Japanese name
- Kanji: 座頭市鉄火旅
- Revised Hepburn: Zatōichi tekka-tabi
- Directed by: Kimiyoshi Yasuda
- Written by: Ryozo Kasahara
- Based on: Zatoichi by Kan Shimozawa
- Produced by: Ikuo Kubodera
- Starring: Shintaro Katsu Shiho Fujimura Eijirō Tōno
- Cinematography: Senkichiro Takeda
- Edited by: Toshio Taniguchi
- Music by: Ichirō Saitō
- Production company: Daiei Studios
- Release dates: 3 January 1967 (Japan); 16 August 1971 (New York);
- Running time: 93 minutes
- Country: Japan
- Language: Japanese

= Zatoichi's Cane Sword =

Zatoichi's Cane Sword (座頭市鉄火旅, Zatōichi tekka-tabi) is a 1967 Japanese chambara film directed by Kimiyoshi Yasuda and starring Shintaro Katsu as the blind masseur Zatoichi. It was originally released by the Daiei Motion Picture Company (later acquired by Kadokawa Pictures).

Zatoichi's Cane Sword is the fifteenth episode in the 26-part film series devoted to the character of Zatoichi.

==Plot==
While travelling Zatoichi comes across a dying gangster boss called Shotaro. In a nearby town that has been overrun by gang belonging
to Boss Iwagoro, Zatoichi disturbs the gangsters' gambling scam and hides away with the town's blacksmith Senzo.
Senzo turns out to be the apprentice to the master swordsmith who forged Zatoichi's cane sword.
Senzo spots a crack in the blade and warns that it will snap after one more kill.

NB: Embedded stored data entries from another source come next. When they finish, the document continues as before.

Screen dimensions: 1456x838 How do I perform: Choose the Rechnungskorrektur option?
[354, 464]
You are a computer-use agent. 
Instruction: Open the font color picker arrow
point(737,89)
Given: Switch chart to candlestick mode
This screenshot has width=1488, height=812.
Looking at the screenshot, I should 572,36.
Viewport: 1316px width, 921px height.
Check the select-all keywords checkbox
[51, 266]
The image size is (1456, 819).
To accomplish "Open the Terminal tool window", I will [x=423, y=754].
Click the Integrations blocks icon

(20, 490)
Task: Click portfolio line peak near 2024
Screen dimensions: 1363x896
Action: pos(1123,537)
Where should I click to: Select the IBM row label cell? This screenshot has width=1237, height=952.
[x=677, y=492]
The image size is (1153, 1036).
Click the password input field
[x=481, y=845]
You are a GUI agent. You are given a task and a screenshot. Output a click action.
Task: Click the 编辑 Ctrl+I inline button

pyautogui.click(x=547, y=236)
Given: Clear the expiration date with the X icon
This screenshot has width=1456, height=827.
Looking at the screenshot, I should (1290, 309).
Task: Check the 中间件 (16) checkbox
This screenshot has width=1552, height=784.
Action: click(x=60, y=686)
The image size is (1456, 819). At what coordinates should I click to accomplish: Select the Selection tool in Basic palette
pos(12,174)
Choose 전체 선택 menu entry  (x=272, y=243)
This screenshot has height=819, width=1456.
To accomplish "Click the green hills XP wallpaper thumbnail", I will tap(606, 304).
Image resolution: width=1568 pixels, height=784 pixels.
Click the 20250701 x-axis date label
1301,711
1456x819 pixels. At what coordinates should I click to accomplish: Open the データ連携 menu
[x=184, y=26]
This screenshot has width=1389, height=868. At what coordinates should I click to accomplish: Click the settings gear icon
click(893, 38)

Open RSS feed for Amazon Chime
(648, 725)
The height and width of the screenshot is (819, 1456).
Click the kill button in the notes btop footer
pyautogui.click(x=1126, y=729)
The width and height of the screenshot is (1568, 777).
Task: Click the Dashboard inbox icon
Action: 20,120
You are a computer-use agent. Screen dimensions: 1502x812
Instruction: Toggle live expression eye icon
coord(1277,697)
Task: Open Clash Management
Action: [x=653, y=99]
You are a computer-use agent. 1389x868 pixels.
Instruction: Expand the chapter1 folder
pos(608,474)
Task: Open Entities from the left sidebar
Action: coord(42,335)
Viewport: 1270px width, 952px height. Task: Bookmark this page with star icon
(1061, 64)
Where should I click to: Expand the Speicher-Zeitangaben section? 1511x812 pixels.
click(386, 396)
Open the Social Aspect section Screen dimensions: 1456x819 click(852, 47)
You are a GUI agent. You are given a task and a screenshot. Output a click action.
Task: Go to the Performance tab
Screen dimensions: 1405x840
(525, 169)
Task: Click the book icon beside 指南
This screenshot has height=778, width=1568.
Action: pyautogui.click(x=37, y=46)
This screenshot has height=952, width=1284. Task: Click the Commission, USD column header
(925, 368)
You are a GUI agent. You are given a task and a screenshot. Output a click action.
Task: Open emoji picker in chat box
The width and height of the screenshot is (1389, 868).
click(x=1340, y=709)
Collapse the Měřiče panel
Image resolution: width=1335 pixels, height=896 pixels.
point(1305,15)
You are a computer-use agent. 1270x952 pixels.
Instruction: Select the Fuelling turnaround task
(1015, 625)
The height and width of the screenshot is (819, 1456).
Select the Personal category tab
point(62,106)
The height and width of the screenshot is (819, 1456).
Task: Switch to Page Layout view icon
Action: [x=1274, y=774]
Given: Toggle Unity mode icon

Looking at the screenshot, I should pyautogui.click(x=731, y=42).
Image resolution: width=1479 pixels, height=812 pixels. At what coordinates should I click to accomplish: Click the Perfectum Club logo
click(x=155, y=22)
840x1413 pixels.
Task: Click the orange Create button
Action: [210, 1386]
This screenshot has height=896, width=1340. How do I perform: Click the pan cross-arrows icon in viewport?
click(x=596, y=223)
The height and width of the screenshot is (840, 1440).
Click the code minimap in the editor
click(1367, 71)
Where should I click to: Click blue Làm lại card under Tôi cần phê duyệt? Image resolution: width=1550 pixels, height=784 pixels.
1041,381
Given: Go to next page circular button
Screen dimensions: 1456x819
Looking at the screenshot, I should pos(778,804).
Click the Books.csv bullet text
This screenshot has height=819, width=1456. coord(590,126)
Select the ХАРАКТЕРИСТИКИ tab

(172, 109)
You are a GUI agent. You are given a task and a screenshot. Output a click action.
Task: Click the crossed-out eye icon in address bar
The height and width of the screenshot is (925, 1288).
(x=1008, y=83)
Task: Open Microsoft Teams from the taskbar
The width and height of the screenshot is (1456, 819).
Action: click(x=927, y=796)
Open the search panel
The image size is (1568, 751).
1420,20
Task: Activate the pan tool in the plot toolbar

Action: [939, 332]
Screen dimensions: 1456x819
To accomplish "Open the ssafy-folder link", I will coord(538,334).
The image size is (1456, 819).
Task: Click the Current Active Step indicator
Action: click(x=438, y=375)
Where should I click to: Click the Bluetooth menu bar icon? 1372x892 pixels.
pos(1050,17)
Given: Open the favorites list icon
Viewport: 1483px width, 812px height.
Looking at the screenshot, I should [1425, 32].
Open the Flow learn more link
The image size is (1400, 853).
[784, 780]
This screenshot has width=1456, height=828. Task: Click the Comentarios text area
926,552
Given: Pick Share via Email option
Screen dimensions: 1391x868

At the inn where Zatoichi takes a job as a masseur, the innkeeper Gembei has taken in Shotaro's daughter Shizu and son Seikichi.
Shizu wants her brother to take their father's place as the new boss and keep the evil Boss Iwagoro from taking over, but the
scholarly Seikichi has no interest in the family business. During his stay at the inn Zatoichi discovers Iwagoro is in cahoots
with a corrupt government official, Inspector Kuwayama.

==Cast==
- Shintaro Katsu as Zatoichi
- Shiho Fujimura as Oshizu
- Eijirō Tōno as Senzo
- Yoshihiko Aoyama as Seikichi
- Tatsuo Endo as Boss Iwagoro
- Masumi Harukawa as Oryu
- Makoto Fujita as Umazo
- Kiyoko Suizenji as Oharu
- Masako Akeboshi as Matsu
- Fujio Suga as Kuwayama

==Production==
- Yoshinobu Nishioka - Art director

==Reception==
===Critical response===
Roger Greenspun, in a review for The New York Times, wrote that "[w]here it is quiet enough to allow Ichi his peaceful idiocyncrasies, Zato Ichi's Cane Sword is a pleasantly modest film, an amiable contrast to the fateful solemnities of the Toshiro Mifune samurai dramas. Ichi's very invulnerability makes for a certain relaxation, a few songs, a little buffoonery, and much of it to the good."